| PROBLEM DETAILS |
Every line of the entries below that mentions "Given" is to be copied out.

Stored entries

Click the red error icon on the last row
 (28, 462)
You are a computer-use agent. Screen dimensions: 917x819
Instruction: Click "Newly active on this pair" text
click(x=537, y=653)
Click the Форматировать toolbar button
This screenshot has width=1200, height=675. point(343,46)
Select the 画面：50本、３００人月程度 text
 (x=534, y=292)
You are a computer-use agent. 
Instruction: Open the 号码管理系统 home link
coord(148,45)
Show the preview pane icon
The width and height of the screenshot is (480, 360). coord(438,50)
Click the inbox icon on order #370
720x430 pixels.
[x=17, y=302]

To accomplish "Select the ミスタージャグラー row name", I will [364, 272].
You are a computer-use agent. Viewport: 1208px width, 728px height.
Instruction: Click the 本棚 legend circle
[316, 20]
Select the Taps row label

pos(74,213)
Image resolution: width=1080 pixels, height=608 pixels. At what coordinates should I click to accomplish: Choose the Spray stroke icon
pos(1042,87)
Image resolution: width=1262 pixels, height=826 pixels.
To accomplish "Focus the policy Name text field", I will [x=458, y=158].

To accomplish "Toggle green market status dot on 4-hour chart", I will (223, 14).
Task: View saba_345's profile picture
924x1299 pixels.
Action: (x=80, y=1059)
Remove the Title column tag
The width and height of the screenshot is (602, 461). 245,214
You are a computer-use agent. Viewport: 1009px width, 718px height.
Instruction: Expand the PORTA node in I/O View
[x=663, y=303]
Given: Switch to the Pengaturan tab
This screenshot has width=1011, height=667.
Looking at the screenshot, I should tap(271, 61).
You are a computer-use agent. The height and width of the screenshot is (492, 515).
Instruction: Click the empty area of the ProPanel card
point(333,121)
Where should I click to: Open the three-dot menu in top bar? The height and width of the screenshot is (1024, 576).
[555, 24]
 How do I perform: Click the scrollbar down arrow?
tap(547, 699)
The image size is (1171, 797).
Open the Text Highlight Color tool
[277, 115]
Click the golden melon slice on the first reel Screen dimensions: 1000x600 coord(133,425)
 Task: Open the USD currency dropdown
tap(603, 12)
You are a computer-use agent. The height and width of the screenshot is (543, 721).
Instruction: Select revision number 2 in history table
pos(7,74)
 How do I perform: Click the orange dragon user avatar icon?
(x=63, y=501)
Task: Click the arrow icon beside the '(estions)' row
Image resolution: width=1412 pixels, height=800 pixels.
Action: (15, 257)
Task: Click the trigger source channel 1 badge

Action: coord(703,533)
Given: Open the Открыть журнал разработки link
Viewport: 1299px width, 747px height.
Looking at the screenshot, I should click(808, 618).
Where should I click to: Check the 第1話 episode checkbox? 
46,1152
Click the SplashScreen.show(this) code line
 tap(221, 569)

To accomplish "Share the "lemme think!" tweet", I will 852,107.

| TASK ANSWER |
Given: Switch to the Pengaturan tab
Given: Open the Открыть журнал разработки link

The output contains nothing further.